If you wanted to run a marathon, you could get up out of your chair right this minute, step outside and start running. Eventually, you may well manage to hit your 26 (and a bit) miles. But it’s bound to go much better if you prepare a little. Create a training plan, take a good look at your diet and map out some suitable routes. Maybe get a new pair of trainers, too.
Likewise, work hard and a promotion may well come your way eventually. But if you want to get there a little faster, it’s time to get into shape.

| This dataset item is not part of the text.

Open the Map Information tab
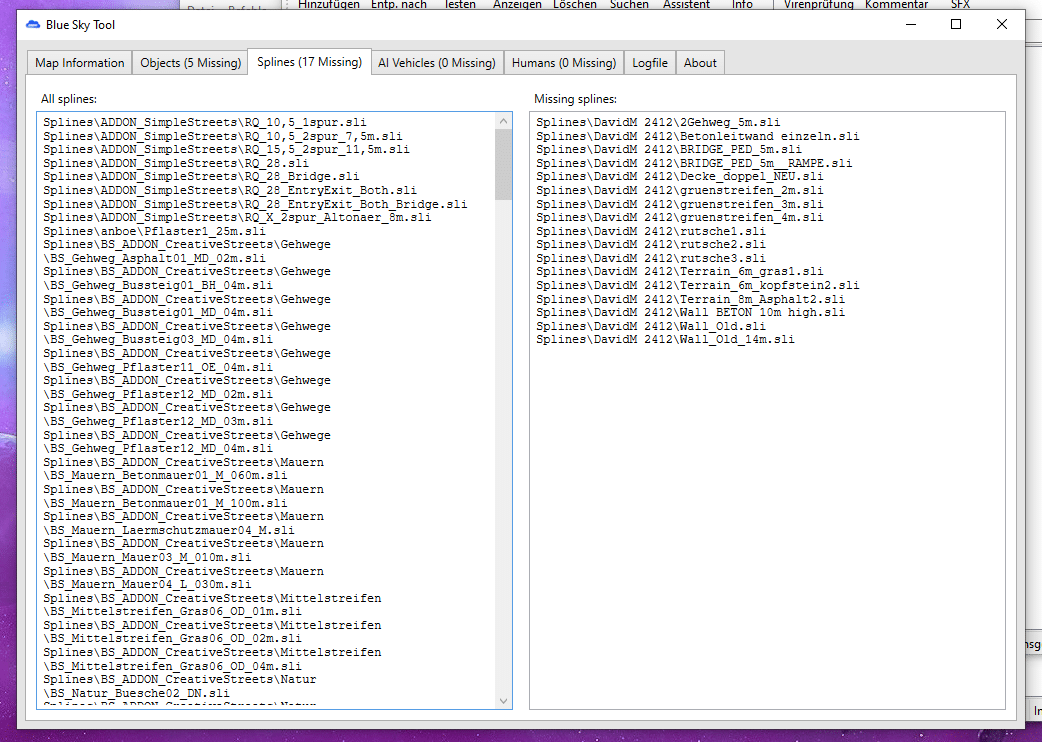1042x742 pixels. pos(80,63)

First ask yourself – are you ready for it? Perhaps, in marathon-running terms, you don’t have the stamina or the muscles for it quite yet. Without the right skills, that job you want is unlikely to go very well: the deep end is no place to start a race. So, get to work on plugging the gaps. Sign up for training programmes. Ask about funding for professional qualifications. And, if your employer won’t or can’t give you training, look at your options outside the workplace. It won’t just help you prepare for the next job, it also sends a signal that you’re willing to learn and improve.

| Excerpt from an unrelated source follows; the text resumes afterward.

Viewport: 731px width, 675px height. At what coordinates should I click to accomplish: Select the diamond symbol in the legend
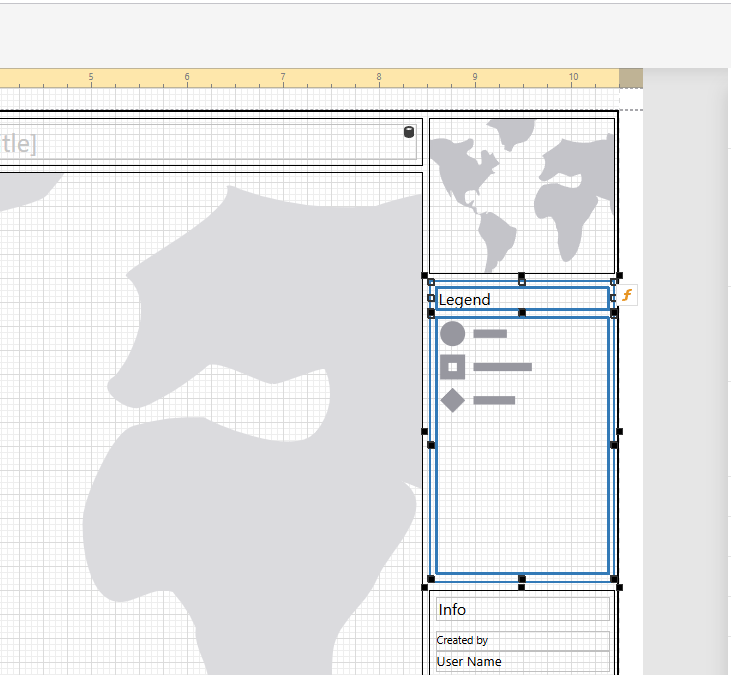click(452, 400)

You may think that a good strong pair of sharp elbows should be top of your equipment pile. After all, only the ruthless survive in this dog-eat-dog world. It’s true that marathons can be competitive affairs, but if you get to the front by shoving others out of the way, you’ll soon be found out. Your drive and thirst for progression may be evident for your boss to see, but chances are that he or she will also note the trail of disgruntled colleagues in your wake.

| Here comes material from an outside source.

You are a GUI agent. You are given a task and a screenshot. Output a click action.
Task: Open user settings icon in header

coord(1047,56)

Instead, think about the kind of behaviours that will get you noticed for the right reasons. Working hard and well with others. Being constructive in the face of issues. Supporting your colleagues. Listening to useful suggestions, wherever they might come from. Sharing the credit and taking the blame when either are deserved. Much of it is obvious, but a lot of promotion-worthy behaviours are easier said than done.
If you’re really serious about going the distance, then an experienced coach can get you there: helping you identify the skills you need, develop the behaviours that make a difference and set the kind of goals that will lead you to your finish line.
26 (and a bit) miles can seem like an awful long way to go on your own!